1. "Within the next generation I believe that the world’s leaders will discover that infant conditioning and narco-hypnosis are more efficient, as instruments of government, than clubs and prisons, and that the lust for power can be just as completely satisfied by suggesting people into loving their servitude as by flogging them and kicking them into obedience."
    -
    Aldous Huxley, quoted by AZspot and cited by Daniel Holter (who are both great). I have never cared for this form of analysis, which establishes a perceiving elect -generally the very educated- as capable of distinguishing ‘authentic’ happiness from suggestible, hypnotized ersatz-happiness. Note the wording: the clever leaders can trick people into “loving” their servitude.

    Excellent analysis. You’re quite justified in deriding Huxley on this point: his philosophy is born of a sort of hipster aristocracy: a devious claim on the stewardship of the people through an elegant and compelling indictment of those perceived to be the “ruling class”.

    That said, however, I’m not with you on your vague endorsement of democracy and pop culture. It’s an easy turn to make: if everyone who rails against the current situation is a fascist, then the current situation must be justifiable, because I can think of nothing wrong with it that would not make me a fascist as well.

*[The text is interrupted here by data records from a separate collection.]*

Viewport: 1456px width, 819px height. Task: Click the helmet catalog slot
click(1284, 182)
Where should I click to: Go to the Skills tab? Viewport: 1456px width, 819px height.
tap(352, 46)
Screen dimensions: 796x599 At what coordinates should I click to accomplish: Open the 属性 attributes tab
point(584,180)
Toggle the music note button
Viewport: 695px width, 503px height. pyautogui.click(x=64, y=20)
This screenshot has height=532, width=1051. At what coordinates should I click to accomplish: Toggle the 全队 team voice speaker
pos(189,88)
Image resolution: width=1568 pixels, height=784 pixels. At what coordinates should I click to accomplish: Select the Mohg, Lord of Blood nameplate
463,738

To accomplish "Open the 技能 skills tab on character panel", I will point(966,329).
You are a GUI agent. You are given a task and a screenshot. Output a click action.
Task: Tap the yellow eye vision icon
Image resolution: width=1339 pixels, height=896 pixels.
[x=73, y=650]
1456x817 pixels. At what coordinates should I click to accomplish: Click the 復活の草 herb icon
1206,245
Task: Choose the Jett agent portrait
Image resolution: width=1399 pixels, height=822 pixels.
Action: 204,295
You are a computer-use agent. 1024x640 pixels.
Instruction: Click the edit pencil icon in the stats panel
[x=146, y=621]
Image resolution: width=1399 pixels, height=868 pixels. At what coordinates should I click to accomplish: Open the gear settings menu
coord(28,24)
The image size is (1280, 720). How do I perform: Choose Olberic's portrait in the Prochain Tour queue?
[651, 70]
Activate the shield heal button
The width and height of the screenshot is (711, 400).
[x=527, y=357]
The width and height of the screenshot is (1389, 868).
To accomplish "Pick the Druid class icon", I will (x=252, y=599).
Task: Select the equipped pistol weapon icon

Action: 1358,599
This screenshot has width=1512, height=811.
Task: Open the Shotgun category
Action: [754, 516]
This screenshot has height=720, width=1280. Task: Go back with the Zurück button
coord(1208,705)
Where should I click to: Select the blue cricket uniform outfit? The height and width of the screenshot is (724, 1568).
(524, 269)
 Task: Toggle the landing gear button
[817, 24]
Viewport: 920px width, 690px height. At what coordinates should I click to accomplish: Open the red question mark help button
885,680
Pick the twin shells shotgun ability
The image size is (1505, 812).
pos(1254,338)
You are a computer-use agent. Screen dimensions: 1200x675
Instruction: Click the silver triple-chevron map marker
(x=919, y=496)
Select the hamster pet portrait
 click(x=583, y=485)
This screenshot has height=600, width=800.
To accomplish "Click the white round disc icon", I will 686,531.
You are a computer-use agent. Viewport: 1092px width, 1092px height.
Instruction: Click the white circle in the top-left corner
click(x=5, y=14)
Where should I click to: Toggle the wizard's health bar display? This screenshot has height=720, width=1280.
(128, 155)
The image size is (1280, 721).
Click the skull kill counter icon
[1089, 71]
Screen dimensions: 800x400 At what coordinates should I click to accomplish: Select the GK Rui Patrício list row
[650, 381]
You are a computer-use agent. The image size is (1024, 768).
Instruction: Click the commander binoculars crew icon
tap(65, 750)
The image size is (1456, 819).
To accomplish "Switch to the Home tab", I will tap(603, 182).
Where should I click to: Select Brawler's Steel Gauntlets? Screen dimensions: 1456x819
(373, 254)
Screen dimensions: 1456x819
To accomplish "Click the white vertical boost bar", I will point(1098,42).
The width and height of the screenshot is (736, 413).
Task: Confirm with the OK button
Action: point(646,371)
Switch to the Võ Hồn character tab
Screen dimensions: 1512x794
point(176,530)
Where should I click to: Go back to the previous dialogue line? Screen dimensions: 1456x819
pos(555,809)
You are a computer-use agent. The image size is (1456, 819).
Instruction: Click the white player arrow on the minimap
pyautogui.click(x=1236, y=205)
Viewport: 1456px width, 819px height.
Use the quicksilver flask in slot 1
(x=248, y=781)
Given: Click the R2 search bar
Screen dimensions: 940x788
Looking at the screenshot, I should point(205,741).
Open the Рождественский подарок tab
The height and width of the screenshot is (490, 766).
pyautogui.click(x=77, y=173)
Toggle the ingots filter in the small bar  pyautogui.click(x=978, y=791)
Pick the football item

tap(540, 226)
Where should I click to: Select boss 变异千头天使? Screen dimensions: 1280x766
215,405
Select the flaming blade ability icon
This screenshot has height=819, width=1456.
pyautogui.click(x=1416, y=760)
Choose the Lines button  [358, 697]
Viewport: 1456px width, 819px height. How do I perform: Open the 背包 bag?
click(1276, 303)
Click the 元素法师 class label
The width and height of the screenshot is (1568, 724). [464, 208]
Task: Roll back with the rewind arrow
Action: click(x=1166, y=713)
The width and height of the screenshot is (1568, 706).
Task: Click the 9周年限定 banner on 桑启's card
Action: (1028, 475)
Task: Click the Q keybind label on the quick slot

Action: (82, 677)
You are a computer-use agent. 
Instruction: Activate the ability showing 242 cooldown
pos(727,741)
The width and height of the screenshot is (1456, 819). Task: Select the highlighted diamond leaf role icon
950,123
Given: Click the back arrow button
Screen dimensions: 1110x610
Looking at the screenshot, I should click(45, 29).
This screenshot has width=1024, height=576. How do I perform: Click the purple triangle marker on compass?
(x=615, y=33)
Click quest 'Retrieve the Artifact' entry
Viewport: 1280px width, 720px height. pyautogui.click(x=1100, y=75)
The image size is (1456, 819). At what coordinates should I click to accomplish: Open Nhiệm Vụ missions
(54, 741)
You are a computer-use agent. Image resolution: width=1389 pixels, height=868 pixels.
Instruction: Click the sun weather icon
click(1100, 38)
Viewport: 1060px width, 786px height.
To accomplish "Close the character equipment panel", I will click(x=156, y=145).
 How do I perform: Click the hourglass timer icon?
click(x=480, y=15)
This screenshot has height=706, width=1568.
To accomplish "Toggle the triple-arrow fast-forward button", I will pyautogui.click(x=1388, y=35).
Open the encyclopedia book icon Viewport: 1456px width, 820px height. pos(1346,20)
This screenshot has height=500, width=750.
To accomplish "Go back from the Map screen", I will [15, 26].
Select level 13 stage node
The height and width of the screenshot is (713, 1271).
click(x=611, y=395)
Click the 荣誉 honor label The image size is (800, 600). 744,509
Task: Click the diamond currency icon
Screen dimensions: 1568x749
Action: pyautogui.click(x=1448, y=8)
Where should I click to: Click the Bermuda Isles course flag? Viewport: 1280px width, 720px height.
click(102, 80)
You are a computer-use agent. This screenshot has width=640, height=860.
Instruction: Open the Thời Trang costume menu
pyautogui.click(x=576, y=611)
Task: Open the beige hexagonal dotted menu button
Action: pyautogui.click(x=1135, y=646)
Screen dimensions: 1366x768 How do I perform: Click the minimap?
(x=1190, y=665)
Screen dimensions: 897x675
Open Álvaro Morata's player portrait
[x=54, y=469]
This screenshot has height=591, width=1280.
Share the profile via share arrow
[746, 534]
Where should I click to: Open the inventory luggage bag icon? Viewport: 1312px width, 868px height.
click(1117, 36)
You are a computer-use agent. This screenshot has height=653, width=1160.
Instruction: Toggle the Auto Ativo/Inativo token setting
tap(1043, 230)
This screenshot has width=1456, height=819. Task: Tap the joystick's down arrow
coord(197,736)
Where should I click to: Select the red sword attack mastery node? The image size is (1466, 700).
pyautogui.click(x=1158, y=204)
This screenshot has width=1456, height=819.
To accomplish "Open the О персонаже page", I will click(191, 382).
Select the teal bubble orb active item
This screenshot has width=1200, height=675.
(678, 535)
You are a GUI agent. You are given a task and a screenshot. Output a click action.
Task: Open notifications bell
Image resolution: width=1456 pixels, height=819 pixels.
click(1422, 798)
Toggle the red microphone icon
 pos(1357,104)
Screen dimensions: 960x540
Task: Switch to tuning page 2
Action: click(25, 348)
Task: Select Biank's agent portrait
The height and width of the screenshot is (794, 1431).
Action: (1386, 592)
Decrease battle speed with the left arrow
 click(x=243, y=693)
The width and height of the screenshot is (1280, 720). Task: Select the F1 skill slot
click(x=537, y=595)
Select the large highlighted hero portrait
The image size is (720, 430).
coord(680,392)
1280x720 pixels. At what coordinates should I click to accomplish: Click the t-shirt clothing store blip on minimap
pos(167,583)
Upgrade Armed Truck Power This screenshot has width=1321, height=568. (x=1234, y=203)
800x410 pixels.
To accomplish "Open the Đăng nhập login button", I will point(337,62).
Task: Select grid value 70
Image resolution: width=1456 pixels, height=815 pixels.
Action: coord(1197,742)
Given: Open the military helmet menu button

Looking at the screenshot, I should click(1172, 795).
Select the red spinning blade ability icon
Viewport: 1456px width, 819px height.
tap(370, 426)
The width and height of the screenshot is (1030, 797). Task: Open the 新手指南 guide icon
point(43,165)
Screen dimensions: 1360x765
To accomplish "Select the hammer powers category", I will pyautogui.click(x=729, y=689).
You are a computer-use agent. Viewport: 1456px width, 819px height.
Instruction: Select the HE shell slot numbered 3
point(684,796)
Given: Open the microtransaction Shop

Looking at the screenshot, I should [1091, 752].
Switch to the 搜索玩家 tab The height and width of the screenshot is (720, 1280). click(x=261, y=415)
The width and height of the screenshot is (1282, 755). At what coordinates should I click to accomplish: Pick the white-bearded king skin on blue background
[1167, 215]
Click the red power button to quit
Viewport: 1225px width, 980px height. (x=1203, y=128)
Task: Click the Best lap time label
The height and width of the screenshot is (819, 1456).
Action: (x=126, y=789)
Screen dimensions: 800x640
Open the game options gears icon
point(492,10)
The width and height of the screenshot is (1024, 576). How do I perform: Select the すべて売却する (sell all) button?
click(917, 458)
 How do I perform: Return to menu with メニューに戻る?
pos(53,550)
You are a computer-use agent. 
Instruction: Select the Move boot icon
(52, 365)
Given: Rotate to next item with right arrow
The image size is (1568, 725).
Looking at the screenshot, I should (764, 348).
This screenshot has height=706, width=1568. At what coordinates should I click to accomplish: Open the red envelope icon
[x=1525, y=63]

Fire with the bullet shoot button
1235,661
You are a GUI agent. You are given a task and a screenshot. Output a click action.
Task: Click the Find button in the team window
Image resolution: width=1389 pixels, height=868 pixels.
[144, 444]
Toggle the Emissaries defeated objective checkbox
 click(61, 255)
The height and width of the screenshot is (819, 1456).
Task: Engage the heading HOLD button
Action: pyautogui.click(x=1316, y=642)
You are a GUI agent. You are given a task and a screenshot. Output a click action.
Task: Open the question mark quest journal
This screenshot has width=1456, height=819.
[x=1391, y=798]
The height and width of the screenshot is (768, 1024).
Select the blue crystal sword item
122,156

    But this is simply to concede the game to the tyranny of multiculturalism. I have no problem with television, junk food, vacation packages, digital cameras, etc. as such. Yet in your “respect” for the individual’s right in a democracy to choose these things you are denying that any kind of truth or wisdom can be sought in our confusing world.

    I don’t think that anything Huxley ever said justifies him in committing violence against his fellow-man in a democracy, no matter how abhorrent the political situation surrounding him was. But that’s just the thing: he didn’t start throwing (nor did he directly get others to start throwing) bombs. How many other philosophies can lay claim to this distinction?

    In the end, we are better for Huxley’s writing if it makes us question our material-technological surroundings and the modes of control they create.